■ Exercise details
Can you rewrite the items from the start through and including the line that contains "Looking at the screenshot, I should point(249,46).", requests and all, with each coordinate in the answers scaled by 1.85 and rounded to a whole number, halves going up? Leave the pictures out.
### Material for the task ###
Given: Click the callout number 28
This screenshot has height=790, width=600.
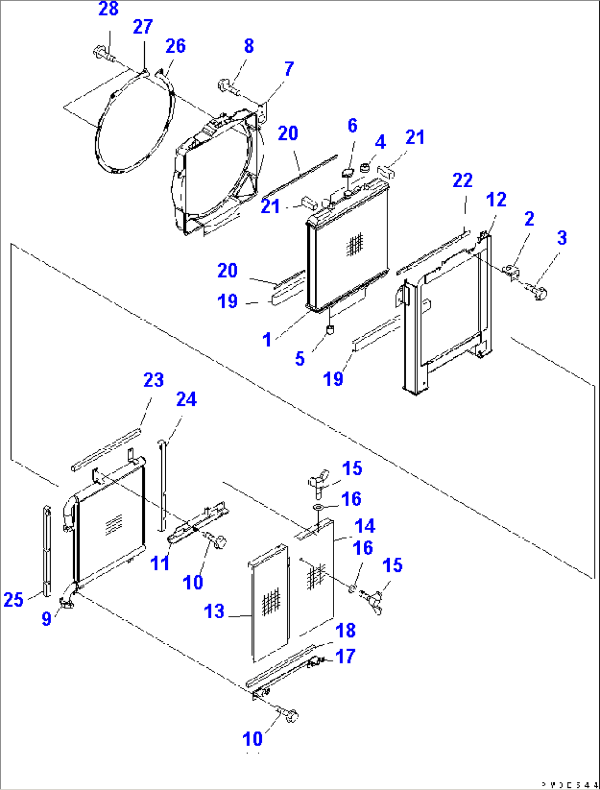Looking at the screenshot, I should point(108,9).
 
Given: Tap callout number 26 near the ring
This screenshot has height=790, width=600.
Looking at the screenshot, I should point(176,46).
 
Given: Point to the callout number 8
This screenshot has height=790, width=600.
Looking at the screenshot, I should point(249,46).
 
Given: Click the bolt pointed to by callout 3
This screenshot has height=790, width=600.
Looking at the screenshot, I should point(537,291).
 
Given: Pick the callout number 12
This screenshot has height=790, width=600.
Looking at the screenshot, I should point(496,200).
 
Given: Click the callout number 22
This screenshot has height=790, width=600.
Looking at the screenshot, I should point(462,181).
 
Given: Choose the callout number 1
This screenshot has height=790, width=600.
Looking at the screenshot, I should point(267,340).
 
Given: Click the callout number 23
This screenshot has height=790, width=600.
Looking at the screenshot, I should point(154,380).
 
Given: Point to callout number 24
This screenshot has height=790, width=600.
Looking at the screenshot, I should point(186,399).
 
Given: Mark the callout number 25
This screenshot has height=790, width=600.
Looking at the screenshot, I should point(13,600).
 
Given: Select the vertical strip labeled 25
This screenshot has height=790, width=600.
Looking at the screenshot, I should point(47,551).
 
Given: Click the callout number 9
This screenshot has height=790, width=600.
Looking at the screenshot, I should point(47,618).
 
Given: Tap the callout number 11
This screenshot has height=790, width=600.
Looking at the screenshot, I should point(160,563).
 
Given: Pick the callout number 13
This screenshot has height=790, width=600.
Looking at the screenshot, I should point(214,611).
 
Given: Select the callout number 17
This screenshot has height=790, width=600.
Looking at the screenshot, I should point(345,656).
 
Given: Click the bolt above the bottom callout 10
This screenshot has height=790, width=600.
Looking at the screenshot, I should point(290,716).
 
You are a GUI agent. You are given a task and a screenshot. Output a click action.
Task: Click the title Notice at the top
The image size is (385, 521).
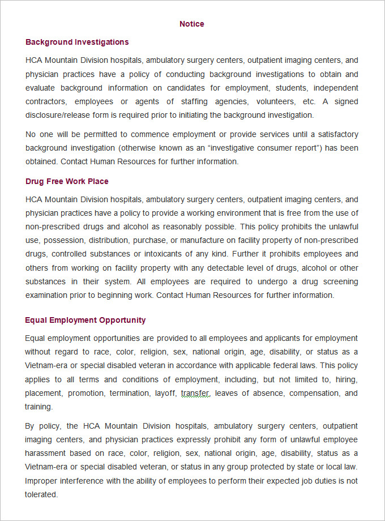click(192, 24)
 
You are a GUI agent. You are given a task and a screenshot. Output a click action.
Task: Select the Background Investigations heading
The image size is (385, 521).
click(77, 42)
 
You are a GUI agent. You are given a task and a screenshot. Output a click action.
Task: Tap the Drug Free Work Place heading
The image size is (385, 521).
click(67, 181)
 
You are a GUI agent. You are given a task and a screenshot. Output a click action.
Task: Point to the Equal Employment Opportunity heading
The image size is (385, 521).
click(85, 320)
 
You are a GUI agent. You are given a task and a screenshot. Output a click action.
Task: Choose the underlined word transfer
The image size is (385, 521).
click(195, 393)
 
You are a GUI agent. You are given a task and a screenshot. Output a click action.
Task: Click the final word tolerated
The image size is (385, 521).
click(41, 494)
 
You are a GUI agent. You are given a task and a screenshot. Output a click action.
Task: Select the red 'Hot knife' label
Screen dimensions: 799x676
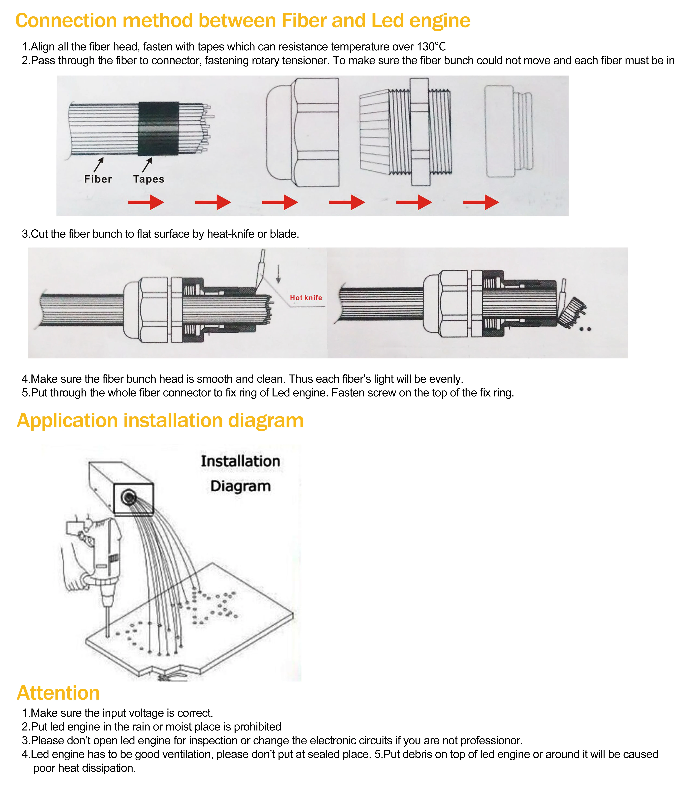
###
■ Solution to the problem
Given: Click the callout number 28
This screenshot has height=790, width=600.
Looking at the screenshot, I should point(200,17).
 
Given: Tap callout number 26 near the ring
This screenshot has height=790, width=600.
Looking at the screenshot, I should point(326,85).
 
Given: Point to the callout number 8
This screenshot has height=790, width=600.
Looking at the screenshot, I should point(461,85).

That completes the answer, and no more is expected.